A new recycling plant in Albury/Wodonga will increase the amount of recycled PET plastic produced in Australia each year from local waste.
The decision to build the facility was confirmed 3 August after Pact Group Holdings, Cleanaway Waste Management and Asahi Beverages formally entered a joint venture to deliver the project.
According to a joint statement, the project is expected to create over 300 direct and indirect jobs when construction begins.
Construction will start towards the end of the year, pending approval from Albury Council, with the facility expected to be fully operational by December 2021.
It is anticipated the facility will recycle the equivalent of one billion 600 millilitre PET plastic bottles each year.
“The bottles will be used as a raw material to produce new bottles plus food and beverage packaging in Australia to help close the loop on recycling,” the statement reads.
“This will see the amount of locally sourced and recycled PET produced in Australia increase by two thirds – from around 30,000 tonnes currently to over 50,000 tonnes per annum.”
Cleanaway CEO and Managing Director Vik Bansal said the partnership will create valuable raw materials from the recyclables Cleanaway collects and sorts.
“Being the joint operator with TOMRA of the NSW Container Deposit Scheme has provided Cleanaway with confidence in the market to invest in this facility,” he said.
“This partnership has been made possible by the NSW Government and I’d like to thank Minister Kean for his continual support.

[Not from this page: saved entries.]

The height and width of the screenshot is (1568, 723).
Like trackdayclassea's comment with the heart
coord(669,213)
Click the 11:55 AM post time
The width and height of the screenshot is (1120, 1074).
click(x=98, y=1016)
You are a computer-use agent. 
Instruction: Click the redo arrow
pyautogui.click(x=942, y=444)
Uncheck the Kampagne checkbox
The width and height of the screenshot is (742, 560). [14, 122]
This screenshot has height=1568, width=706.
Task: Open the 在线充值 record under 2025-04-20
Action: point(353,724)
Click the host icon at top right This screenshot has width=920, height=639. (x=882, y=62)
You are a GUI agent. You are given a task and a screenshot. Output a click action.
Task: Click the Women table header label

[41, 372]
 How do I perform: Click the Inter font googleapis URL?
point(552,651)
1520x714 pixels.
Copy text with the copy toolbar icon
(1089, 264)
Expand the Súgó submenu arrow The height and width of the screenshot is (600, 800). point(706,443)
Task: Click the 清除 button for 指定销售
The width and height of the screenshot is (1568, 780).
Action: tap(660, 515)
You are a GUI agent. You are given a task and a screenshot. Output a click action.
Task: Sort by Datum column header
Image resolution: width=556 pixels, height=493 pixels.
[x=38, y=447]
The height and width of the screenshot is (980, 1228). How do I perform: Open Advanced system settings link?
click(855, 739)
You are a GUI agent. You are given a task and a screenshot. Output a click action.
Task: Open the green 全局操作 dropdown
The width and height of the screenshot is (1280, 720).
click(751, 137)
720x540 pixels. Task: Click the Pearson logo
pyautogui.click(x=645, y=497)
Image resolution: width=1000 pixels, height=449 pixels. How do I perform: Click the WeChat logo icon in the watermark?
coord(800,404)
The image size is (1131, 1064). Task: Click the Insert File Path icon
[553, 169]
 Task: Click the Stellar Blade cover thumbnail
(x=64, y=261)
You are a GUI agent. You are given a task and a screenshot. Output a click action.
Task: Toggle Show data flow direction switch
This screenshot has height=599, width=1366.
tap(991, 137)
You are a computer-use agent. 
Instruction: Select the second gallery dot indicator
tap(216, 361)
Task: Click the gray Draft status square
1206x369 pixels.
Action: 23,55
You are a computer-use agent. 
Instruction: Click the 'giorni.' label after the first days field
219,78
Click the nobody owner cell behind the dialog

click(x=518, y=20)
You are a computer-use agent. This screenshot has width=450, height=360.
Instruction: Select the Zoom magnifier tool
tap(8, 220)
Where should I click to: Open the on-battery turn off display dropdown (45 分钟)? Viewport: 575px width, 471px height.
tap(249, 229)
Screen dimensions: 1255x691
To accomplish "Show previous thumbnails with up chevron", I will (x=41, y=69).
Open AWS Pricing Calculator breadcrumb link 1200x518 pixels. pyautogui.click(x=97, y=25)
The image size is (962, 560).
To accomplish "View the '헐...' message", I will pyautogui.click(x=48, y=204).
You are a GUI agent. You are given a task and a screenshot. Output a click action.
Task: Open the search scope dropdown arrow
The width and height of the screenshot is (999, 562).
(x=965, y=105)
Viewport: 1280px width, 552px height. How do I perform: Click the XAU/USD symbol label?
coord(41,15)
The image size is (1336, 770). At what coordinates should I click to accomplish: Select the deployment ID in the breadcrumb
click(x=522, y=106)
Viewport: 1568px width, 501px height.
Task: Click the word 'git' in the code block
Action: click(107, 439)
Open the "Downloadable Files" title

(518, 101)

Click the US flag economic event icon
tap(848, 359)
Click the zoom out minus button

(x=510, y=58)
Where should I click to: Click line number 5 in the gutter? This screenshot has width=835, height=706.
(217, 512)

This is a natural extension of our value chain and expands our footprint of prized assets.”
The $45 million facility will be located at the Nexus Precinct, 10 kilometres north of Albury/Wodonga’s CBD in NSW, and will be among the first businesses located at the new industrial precinct.
The plant will draw on the expertise of each member of the joint venture, which will trade as Circular Plastics Australia (PET).
Cleanaway will provide the plastic to be recycled through its collection and sorting network, Pact will provide technical and packaging expertise, while Asahi Beverages and Pact will buy the recycled plastic from the facility to use in their packaging.
According to Australian Packaging Covenant Organisation CEO Brooke Donnelly, the partnership is a testament to the “powerful impact of collaboration.”
“By bringing together key roles within the plastic packaging supply chain, the partnership will ensure more PET plastic is collected, recycled and used again in future packaging – all the while reducing the strain on virgin materials and boosting a local economy with more jobs and greater opportunities,” Donnelly said.
“This industry-led, decisive leadership is fundamental to ensuring the successful delivery of Australia’s 2025 National Packaging Targets.”
The project was supported with nearly $5 million from the Environmental Trust as part of the NSW Government’s Waste Less, Recycle More initiative, funded from the waste levy.
The project was also made possible through the support of the Department of Regional NSW.
Pact Group Managing Director and CEO Sanjay Dayal thanked the NSW Government for their support, and for enabling the acceleration of investment in local processing capacity.
“The arrangement is clearly aligned with our vision to lead the circular economy and will support Pact in achieving our 2025 Sustainability Promise to offer 30 per cent recycled content across our packaging portfolio,” he said.
Similarly, Asahi Beverage Group CEO Robert Iervasi thanked Environment Minister Matt Kean and Albury Council.
“I’d also like to acknowledge local Federal MP and Environment Minister Sussan Ley for her commitment to transform Australia’s waste and recycling capacity,” he said.
“We already have our beverage manufacturing plant in Albury. We are delighted to expand our presence there and create more local jobs.
“We’ve listened to our consumers and are committed to delivering them more recycled bottles. We are very pleased to be contributing to the creation of a truly circular economy and can’t wait to get this project started.”